Qual é o papel de Portugal e de Espanha?
É um papel muito importante, porque temos a mesma comunidade e partilhamos o mesmo destino. A fortaleza de Portugal e de Espanha está nas Américas, neste hemisfério, e são a nossa ponte em direção à Europa. Era natural que, na sua expansão, o CAF tivesse como sócios naturais Portugal e Espanha. Muitos desafios da América Latina também são desafios nos quais Portugal e Espanha já trabalham e podem partilhar soluções, como a transição energética, o desenvolvimento de infraestruturas, o sistema de água. Os dois países podem contribuir muito. O CAF tem investimentos nos dois países através da Sociedade de Investimento portuguesa e do Cofides espanhol. E mantemos contacto com diretores de Lisboa e Madrid para fomentar a presença e financiamento de empresas portuguesas e espanholas. Podemos fazer mais e queremos fazer mais, como fomentar o investimento para que estejam mais presentes e participem nas soluções que a região quer produzir. Muitas ações irão precisar da intervenção do setor privado.
Qual o maior inimigo para o desenvolvimento da América Latina?
A pobreza, a desconfiança... e a desinformação, que leva a desestabilizar os sistemas e cria conflitos que levam à ruína. O desenvolvimento que atingimos é muito frágil, temos que percorrer ainda 50% em matéria de desenvolvimento e temos adversários complexos, como a pobreza, a informalidade, a falta de esperança de milhares de jovens. Temos um grande desafio: mais de 140 milhões de jovens não puderam acompanhar as aulas durante os meses do confinamento porque as escolas não estavam prontas digitalmente. Isso irá repercutir-se no tempo e temos que encontrar soluções que permitam resolver a perda de produtividade que iremos ter. Somos países com enorme população jovem e devemos procurar esperança e projetos de vida mais viáveis para todos eles.
Destaquedestaque"Os maiores inimigos para o desenvolvimento da América Latina são a pobreza, a desconfiança... e a desinformação, que desestabiliza os sistemas e cria conflitos."
A União Europeia seria o exemplo a seguir para América Latina?

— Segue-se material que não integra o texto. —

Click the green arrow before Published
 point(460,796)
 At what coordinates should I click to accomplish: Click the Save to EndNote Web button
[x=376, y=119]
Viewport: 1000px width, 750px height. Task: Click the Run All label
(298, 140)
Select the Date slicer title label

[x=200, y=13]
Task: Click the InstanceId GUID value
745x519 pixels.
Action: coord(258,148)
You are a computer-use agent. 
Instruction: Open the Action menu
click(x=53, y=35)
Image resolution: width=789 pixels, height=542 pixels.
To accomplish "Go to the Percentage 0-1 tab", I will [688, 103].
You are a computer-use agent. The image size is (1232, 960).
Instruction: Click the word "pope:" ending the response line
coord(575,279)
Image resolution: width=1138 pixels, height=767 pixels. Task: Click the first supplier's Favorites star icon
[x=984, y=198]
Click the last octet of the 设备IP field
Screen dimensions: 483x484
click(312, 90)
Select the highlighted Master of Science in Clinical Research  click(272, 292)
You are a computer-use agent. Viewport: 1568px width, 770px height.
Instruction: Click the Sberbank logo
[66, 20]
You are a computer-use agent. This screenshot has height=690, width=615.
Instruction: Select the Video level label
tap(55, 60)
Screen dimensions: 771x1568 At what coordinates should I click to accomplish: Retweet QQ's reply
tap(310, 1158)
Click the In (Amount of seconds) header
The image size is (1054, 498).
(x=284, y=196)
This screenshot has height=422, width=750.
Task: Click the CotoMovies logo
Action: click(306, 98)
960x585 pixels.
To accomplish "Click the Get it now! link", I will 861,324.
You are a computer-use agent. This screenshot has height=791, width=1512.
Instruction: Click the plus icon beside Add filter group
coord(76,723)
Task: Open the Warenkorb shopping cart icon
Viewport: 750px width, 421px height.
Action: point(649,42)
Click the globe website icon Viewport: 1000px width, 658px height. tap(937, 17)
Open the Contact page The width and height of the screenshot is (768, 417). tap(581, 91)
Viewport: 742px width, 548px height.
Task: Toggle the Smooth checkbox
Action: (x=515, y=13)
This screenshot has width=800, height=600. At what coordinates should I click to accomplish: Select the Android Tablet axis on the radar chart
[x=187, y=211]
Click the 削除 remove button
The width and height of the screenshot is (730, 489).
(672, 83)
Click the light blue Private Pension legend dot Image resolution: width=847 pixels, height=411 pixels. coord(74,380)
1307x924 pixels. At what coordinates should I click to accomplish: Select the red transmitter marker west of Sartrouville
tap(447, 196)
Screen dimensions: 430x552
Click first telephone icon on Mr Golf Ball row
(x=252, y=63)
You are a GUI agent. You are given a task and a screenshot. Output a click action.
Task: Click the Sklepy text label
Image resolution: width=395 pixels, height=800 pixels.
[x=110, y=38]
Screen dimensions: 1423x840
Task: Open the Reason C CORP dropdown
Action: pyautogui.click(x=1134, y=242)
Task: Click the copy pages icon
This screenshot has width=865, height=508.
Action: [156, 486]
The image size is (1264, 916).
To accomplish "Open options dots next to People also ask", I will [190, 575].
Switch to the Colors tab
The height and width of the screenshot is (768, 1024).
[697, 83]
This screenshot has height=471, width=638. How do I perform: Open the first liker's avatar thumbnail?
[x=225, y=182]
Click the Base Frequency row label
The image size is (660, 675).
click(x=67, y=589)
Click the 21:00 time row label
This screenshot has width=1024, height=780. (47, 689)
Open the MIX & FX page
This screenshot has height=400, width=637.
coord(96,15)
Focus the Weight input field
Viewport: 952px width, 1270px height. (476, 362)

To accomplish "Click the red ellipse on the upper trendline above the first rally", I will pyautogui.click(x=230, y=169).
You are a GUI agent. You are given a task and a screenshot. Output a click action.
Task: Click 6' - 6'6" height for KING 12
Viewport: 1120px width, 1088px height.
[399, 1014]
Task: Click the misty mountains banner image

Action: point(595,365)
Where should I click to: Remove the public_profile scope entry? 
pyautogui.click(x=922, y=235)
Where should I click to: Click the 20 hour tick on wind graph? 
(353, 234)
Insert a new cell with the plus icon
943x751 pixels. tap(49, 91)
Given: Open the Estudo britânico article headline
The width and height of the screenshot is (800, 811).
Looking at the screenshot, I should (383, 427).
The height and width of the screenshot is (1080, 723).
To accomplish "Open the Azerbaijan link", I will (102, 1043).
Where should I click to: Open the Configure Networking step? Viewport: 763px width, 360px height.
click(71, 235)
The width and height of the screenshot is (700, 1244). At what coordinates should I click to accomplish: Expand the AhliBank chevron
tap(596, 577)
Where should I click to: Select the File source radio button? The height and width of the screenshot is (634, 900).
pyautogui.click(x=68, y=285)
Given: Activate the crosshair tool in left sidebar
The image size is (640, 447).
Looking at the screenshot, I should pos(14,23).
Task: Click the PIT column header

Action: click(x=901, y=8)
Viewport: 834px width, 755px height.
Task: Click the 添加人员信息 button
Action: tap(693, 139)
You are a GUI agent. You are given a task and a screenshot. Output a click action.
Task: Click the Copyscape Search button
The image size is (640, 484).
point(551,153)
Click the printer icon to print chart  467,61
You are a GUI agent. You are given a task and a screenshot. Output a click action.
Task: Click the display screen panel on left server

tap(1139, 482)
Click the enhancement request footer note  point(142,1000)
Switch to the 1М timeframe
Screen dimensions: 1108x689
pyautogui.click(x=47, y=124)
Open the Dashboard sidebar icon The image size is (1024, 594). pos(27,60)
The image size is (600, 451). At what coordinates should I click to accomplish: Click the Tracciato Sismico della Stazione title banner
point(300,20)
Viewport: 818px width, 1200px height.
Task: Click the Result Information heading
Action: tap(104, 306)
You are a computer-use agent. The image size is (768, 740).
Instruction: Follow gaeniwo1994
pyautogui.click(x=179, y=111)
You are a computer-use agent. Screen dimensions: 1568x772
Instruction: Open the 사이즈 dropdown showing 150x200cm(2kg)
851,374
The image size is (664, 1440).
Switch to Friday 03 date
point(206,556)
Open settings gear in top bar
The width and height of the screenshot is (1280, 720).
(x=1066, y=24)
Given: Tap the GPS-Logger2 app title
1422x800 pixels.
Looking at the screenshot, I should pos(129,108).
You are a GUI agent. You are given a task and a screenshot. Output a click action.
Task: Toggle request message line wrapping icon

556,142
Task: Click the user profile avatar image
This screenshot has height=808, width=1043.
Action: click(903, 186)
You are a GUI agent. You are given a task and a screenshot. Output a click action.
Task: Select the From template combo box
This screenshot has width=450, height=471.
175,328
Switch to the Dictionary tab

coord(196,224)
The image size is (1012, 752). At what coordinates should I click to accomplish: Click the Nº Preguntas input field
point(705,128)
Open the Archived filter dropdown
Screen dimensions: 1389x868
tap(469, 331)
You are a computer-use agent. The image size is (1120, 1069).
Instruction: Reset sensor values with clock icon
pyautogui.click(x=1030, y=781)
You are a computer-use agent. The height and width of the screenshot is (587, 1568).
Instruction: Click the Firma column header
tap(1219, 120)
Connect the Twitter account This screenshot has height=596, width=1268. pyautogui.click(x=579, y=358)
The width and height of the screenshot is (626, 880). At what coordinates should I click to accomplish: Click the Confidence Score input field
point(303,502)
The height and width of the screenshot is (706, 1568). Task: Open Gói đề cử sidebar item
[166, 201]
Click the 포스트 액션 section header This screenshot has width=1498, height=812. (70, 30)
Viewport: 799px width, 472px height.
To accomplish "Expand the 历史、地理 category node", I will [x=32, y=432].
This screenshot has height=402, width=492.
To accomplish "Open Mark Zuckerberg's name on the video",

Temos aspirações e uma delas é ter mais comércio intrarregional, como a União Europeia conseguiu ao longo de 70 anos. Precisamos de um modelo com mais homologações, interoperabilidade, coordenação. Quando tudo isto existir entre os países, haverá mais oportunidades de aumentar as exportações e de oferecer emprego formal. A Europa é uma referência importante para nós, em termos de comércio, mercado energético, boas infraestruturas terrestres, etc. Tudo isto nos mostra como poderemos imaginar a América Latina.